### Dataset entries

[Start of Attachment]

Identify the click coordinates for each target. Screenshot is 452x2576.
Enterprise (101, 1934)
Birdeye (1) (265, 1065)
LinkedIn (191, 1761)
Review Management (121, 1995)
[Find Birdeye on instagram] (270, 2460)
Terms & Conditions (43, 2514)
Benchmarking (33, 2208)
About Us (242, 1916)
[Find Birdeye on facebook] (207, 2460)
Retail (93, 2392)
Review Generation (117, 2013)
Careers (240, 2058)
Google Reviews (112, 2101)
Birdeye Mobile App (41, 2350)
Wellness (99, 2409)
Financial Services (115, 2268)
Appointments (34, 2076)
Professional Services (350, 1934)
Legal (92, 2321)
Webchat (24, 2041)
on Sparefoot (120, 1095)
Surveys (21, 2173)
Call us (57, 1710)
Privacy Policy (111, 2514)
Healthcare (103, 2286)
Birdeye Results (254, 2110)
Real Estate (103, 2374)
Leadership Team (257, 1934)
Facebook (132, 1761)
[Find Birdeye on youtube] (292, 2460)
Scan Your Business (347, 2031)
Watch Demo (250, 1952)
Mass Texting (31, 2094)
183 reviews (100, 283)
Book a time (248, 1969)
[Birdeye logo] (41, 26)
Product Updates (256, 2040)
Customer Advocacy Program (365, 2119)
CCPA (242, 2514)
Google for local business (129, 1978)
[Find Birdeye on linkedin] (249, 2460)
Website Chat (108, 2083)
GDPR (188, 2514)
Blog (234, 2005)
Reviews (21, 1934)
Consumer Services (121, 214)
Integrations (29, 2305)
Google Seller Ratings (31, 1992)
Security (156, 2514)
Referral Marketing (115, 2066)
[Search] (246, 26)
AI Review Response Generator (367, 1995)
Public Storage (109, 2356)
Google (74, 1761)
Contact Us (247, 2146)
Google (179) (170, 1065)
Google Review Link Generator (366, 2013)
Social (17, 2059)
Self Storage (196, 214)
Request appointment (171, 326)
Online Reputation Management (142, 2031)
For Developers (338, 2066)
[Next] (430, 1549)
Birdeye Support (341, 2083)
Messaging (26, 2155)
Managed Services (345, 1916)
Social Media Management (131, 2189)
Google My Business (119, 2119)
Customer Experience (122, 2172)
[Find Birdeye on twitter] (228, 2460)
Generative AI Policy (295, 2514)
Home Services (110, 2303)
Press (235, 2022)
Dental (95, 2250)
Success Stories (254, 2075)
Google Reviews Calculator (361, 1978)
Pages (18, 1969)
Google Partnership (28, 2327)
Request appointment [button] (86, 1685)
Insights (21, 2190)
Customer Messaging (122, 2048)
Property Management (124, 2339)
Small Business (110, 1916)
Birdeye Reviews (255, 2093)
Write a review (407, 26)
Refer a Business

[End of Attachment]

### Exercise prompt
The required output is every line above from the one with "Consumer Services (121, 214)" down to the one with "Google (179) (170, 1065)", restated word for word, ends included.

### Completed exercise
Consumer Services (121, 214)
Integrations (29, 2305)
Google Seller Ratings (31, 1992)
Security (156, 2514)
Referral Marketing (115, 2066)
[Search] (246, 26)
AI Review Response Generator (367, 1995)
Public Storage (109, 2356)
Google (74, 1761)
Contact Us (247, 2146)
Google (179) (170, 1065)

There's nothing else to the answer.